A third prong could be playing "philosophical bomb squad", which means permanently defusing landmines by supplying satisfactory nonconfusing explanations of things without causing too many explosions in the process. Needless to say, this is quite hard. I think we do a pretty good job of it here at LW, but for topics and people not yet defused, avoid and abort.
ADDENDUM: Since I didn't make it very obvious, it's worth noting that this happens with rationalists, too, even on this very forum. It is your responsibility not to contain landmines as well as not to step on them. But you're already trying to do that, so I don't emphasize it as much as not stepping on them.
The more I think about this the more I realize I need a term that means "Even though the people who are now jumping all over me about some philosophical subject are talking about a memetic war that's currently raging, and even though they're not mindless zombies saying completely useless things in support of their points, they've chosen to hyper-focus on some piece of my conversation not essential to the main point, and have derailed the conversation."
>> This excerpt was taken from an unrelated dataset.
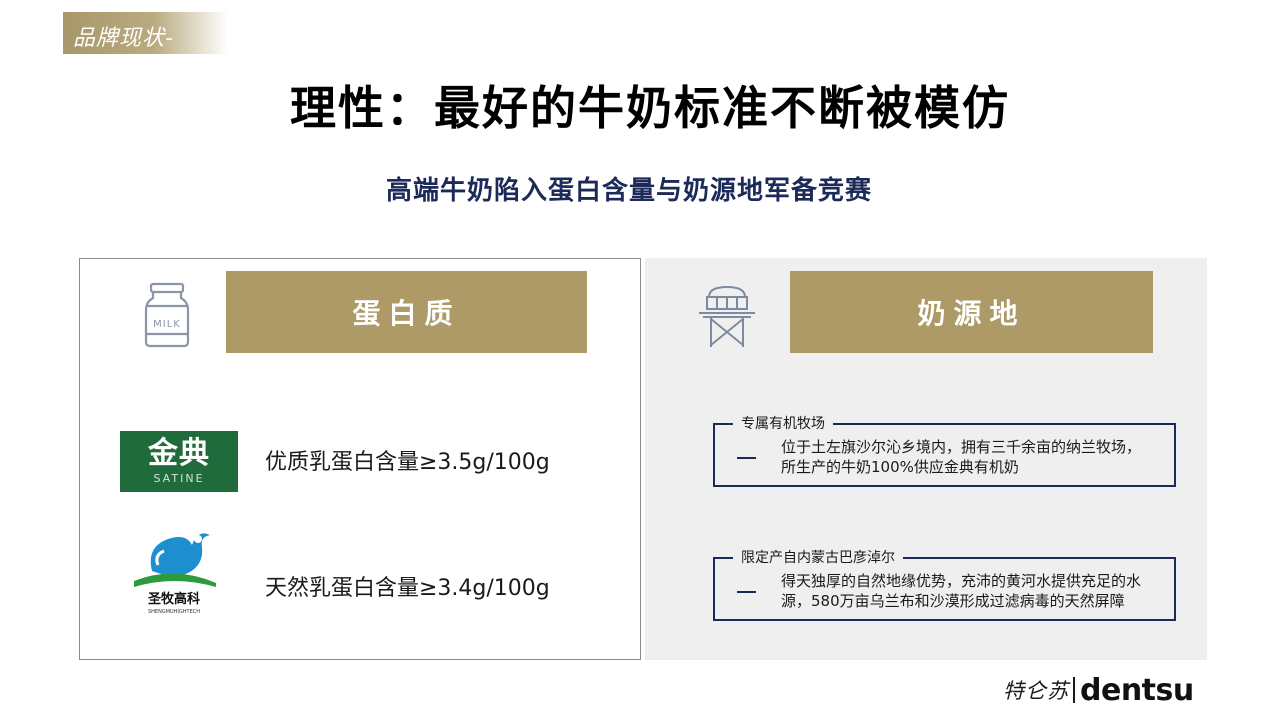  What do you see at coordinates (727, 316) in the screenshot?
I see `watchtower-icon` at bounding box center [727, 316].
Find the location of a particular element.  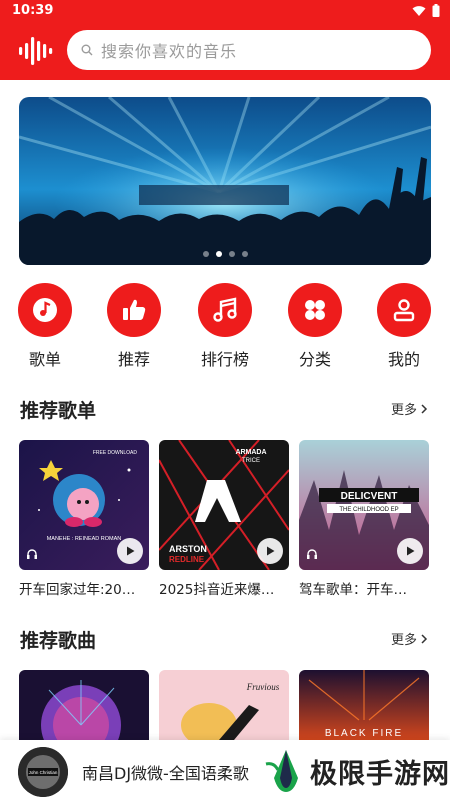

I want to use "philosophical landmines" for that, but now that I re-read your article, I realize I can't. This is because the implication you created is that the person who steps on the landmine has temporarily turned into an argument-shooting NPC.
I'm not sure what should be done about this, if that means I should seek a different term (ideas?), or suggest that a new article for that variation be developed (seems redundant) or request an edit to this one to include current memetic wars and lucid combatants who, though not straw-manning you, have chosen to completely derail your conversation because you triggered them with your special ignorant wording.
Do you feel that an edit to include triggering non-zombies who pursue current wars in irrelevant places would be a good idea? If not, then what do you suggest?
Also important: As a continuation of my interest in beginning a communal list of philosophical landmines, I've been thinking about various philosophical landmines that I've accidentally laid, looking for good examples. In each case, I've considered that it might be a bad idea to post them because this may insult other people due to the implication of mindlessness, or because the person responding was not mindless, so it's actually inappropriate as an example. Also, we'd probably be more constructive if we could talk openly about philosophical landmines when they arise, which would require removing the insulting insinuations. I think the concept of the philosophical landmine would be far more useful and way easier to create a collection of examples for if the insulting insinuation was taken out. So, an edit would be my preference.
Note: I am delayed in producing this communal list until I somehow resolve the insulting insinuations obstacle.